Combined Visualizations

Visualization for multiple assays at once

Clone vs Analyte

CNV

# Ignore warnings raised when running clone_vs_analyte

import warnings
warnings.simplefilter(action='ignore', category=FutureWarning)

sample.clone_vs_analyte('cnv')

Protein

sample.clone_vs_analyte('protein')

# Filtering protein and cnv to improve the visualization

sample.protein = sample.protein[:, ['CD3', 'CD90']]
sample.cnv = sample.cnv[:, 58:85]
sample.clone_vs_analyte('protein')

# Certain clones can also be dropped, but they must be dropped from all assays
# Hence the sample object is sliced in this case
# In this case it is better to store the new sample in a separate variable

# This returns the dna barcodes with the given labels
select_bars = sample.dna.barcodes(['2', '3', '4'])

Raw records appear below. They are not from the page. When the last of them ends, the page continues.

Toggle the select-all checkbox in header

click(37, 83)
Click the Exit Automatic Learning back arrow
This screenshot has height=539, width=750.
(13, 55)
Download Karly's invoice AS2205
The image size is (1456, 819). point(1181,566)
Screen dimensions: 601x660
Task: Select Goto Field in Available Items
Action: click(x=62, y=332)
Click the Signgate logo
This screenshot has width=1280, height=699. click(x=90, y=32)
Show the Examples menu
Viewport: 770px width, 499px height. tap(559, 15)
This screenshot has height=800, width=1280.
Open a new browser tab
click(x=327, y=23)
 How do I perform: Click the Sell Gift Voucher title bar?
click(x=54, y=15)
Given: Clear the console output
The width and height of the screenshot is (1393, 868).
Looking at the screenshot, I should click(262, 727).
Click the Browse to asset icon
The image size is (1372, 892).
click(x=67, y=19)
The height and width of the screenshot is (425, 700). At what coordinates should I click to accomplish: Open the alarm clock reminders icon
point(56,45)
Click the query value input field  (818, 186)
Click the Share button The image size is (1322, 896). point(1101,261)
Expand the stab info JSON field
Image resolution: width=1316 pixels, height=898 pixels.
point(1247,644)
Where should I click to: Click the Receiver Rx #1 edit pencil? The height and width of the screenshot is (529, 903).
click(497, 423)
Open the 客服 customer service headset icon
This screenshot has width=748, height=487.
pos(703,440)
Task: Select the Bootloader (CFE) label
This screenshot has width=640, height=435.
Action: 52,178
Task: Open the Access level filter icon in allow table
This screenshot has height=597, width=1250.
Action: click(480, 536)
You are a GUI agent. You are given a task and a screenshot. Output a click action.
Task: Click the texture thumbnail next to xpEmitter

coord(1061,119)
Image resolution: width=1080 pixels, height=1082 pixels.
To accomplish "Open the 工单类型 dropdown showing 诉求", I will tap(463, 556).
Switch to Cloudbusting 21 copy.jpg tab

sample_subset = sample[select_bars]
sample_subset.clone_vs_analyte('protein')

# The ids can also be reset to the entire set

sample.reset('cnv')
sample.reset('protein')
sample.clone_vs_analyte('protein')

Multi assay heatmap

sample.heatmap(("dna", "protein", "cnv")).show("jpg")

# Try the following
# sample.signaturemap(("dna", "protein", "cnv"))
# sample.signaturemap(("protein", "dna", "cnv"))
# sample.signaturemap(("dna", "protein"))

Saving

The analysis can be saved to an h5 file.
This final trimmed file will be much smaller than the original h5 file.
It can be opened in Insights, or back again in Mosaic

ms.save(sample, './basics.analyzed.h5', mode="w")

ms.to_zip(sample, "./basics.analyzed.zip")

Data from h5 files can be efficiently manipulated,
visualized, and inferred using Mosaic.